Submitted to: Meeting Abstract
Publication Type: Abstract Only
Publication Acceptance Date: October 27, 2004
Publication Date: February 7, 2005
Citation: Horvath, D.P., Anderson, J.V., Sonju, R., Jia, Y., Chao, W.S. 2005. The secrets of weed growth and development: new genomic based tools to illuminate the mechanisms. [Abstract]. Weed Science Society of America. Page No. 66.
Interpretive Summary: We have recently cloned a number of genes that are known to play a key role in cell division from the perennial weed leafy spurge. These genes are being used to study the signal transduction processes involved in regulating dormancy and growth in underground buds of this noxious weed. We have shown that several of these genes are up-regulated within 48 hours following growth induction, and are specifically inhibited during induction and maintenance of endo-dormancy (the dormancy that occurs in many perennial plants during the fall). One gene, Cyclin D3, was shown to be directly responsive to growth inducing conditions in other plants, suggesting that it may serve as a powerful tool for identifying factors involved in dormancy release in leafy spurge.

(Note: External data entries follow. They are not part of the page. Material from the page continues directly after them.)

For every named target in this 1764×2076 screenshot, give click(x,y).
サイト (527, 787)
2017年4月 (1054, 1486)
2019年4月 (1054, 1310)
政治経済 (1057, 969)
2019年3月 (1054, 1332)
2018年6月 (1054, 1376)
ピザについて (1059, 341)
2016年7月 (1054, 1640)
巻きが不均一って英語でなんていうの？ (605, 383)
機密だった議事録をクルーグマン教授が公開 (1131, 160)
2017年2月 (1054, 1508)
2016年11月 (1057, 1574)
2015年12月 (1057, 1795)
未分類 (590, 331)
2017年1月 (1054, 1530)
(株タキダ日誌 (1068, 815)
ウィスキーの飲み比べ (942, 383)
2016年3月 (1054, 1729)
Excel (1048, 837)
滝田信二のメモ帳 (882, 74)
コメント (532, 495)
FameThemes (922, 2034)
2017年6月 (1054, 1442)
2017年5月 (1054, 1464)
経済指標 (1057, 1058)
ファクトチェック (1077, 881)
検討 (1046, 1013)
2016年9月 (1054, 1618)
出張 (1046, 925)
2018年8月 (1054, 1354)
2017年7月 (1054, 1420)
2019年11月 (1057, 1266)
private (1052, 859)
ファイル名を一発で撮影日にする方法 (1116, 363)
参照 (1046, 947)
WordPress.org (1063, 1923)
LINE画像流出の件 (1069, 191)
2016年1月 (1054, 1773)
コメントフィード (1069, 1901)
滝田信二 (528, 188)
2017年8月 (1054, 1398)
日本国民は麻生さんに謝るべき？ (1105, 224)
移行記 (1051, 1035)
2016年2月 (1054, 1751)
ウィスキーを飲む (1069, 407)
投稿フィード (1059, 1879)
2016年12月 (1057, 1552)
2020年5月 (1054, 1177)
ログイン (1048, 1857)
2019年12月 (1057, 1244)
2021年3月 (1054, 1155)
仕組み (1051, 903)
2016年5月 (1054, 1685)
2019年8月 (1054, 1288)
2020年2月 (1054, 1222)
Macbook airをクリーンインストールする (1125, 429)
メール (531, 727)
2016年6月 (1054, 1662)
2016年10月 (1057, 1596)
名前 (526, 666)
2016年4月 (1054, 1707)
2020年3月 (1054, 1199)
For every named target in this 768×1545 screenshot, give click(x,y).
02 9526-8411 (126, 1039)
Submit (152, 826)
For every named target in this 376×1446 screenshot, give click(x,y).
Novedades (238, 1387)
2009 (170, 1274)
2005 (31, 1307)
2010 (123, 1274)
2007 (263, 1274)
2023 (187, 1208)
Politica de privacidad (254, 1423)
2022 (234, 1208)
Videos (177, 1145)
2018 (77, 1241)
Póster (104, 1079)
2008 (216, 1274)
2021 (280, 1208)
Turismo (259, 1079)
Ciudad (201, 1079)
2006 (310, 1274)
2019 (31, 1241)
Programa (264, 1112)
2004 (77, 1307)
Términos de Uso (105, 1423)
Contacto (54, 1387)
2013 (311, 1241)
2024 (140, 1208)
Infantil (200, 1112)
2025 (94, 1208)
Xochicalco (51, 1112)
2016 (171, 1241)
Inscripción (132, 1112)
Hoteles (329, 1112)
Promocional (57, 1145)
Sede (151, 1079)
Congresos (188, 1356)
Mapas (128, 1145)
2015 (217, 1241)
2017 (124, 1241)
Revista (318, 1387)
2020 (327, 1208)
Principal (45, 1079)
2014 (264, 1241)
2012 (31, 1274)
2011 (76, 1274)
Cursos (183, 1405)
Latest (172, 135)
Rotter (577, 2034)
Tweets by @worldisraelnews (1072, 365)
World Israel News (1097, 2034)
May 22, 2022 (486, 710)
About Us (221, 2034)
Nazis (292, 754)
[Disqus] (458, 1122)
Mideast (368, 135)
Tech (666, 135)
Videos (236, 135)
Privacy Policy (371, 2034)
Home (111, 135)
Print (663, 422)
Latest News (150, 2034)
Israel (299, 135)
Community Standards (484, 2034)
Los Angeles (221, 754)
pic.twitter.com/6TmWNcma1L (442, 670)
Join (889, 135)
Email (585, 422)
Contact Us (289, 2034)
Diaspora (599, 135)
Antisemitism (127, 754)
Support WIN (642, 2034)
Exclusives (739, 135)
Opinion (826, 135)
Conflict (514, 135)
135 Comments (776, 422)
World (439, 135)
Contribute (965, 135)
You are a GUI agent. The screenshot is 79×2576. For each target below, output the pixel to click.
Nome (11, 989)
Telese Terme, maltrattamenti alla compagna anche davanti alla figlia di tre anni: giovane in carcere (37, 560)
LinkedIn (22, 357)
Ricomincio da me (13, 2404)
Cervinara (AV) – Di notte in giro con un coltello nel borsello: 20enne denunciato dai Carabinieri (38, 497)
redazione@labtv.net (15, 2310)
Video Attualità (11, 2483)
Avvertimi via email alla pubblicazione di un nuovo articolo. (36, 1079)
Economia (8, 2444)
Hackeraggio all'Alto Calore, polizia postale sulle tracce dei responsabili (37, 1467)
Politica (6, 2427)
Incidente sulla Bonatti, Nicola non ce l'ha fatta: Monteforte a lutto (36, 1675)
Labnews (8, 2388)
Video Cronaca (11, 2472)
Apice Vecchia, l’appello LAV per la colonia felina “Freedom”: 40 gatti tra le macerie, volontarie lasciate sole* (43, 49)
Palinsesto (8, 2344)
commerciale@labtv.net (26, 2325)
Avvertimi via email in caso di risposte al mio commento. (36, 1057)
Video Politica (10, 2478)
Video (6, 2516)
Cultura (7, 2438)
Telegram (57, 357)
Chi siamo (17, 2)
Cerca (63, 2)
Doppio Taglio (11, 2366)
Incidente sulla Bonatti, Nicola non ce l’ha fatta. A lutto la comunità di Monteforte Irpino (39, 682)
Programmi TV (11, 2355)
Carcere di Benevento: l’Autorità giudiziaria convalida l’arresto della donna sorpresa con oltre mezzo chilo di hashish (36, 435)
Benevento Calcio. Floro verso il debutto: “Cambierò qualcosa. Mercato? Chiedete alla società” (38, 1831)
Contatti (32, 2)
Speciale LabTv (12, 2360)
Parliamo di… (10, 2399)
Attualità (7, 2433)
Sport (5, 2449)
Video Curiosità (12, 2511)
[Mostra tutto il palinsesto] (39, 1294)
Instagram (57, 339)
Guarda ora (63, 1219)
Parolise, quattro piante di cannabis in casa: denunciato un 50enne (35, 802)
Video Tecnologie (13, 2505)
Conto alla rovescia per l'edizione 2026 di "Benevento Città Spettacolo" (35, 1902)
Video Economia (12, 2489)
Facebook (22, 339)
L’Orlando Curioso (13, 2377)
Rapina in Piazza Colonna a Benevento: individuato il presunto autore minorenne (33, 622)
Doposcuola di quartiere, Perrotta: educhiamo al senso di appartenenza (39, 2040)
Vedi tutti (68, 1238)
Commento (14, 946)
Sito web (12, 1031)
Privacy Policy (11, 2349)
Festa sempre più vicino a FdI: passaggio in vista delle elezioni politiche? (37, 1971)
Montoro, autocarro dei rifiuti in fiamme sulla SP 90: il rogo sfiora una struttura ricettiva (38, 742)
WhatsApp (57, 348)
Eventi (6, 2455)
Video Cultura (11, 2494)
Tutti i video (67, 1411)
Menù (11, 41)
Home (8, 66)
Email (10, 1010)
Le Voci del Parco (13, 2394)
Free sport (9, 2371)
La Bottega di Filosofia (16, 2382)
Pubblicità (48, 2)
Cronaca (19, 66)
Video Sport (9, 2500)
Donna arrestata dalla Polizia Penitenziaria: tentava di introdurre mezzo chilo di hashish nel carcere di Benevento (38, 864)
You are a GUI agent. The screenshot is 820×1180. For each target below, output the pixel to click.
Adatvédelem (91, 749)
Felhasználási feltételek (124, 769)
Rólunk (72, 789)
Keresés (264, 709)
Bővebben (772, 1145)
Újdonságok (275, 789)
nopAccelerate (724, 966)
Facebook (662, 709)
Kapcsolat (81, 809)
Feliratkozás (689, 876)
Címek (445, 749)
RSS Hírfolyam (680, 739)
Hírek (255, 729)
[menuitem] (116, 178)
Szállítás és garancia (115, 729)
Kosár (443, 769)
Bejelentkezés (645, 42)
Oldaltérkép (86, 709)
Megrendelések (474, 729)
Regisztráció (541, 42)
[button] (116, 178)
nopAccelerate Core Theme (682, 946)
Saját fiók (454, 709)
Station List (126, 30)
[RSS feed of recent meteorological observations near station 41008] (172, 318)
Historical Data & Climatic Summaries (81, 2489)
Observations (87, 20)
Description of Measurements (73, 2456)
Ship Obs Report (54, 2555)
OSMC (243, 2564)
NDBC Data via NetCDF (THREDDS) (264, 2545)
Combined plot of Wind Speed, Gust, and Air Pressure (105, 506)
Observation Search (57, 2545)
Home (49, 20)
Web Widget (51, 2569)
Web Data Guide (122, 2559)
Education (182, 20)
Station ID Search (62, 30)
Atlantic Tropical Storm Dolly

Keywords: growth and development, cell cycle, gene regulation
Understanding mechanisms that control growth and development in weeds will greatly assist in the identification of compounds and practices needed to replace the dwindling repertoire of weed control methods. However, obtaining such information has been hampered by the lack of molecular tools needed to study these processes. To address this shortcoming, we have collected DNA sequence data on key regulatory genes involved in meristem growth and development from EST databases of various species. These sequences were aligned and regions that were highly conserved between various species were identified. Specific primers were then designed to amplify these genes from leafy spurge. To date, we have cloned sequences from key cell cycle regulatory genes including A and D class Cyclins, and Cyclin Dependent Kinase (CDK) inhibitors such as KRP4, and should soon have clones of B class cyclins as well. We have also identified clones for the Retinoblastoma protein (Rb), CDK Activating Kinase (CAK), Histone Deacetylase (HDAC), and numerous other cell cycle and developmental regulatory genes from the EST databases of several cDNA libraries produced from leafy spurge. Expression of these genes has been followed in underground adventitious shoot buds of leafy spurge (often referred to as root and crown buds in the literature) following treatments known to effect dormancy. Plants were harvested monthly throughout the year, and after loss of apical dominance. Plants were also treated with the growth regulating hormone gibberellic acid (GA). KRP4, HDAC, CAK, and Rb show minor changes in expression levels under conditions that alter growth or dormancy status in root or crown buds of leafy spurge. The CycD and CycA genes are all up-regulated within 48 hrs following loss of para-dormancy or GA treatment. CycD is known to be regulated at the transcriptional level by growth inducing signals in Arabidopsis. This up-regulation can occur in the presence of the translational inhibitor cycloheximide, indicating that CycD is directly responsive to growth regulating signals. Promoter sequences for CycD from leafy spurge have been obtained and comparisons to the orthologous Arabidopsis genes have allowed the identification of several conserved motifs which likely interact directly with components of the growth regulating processes.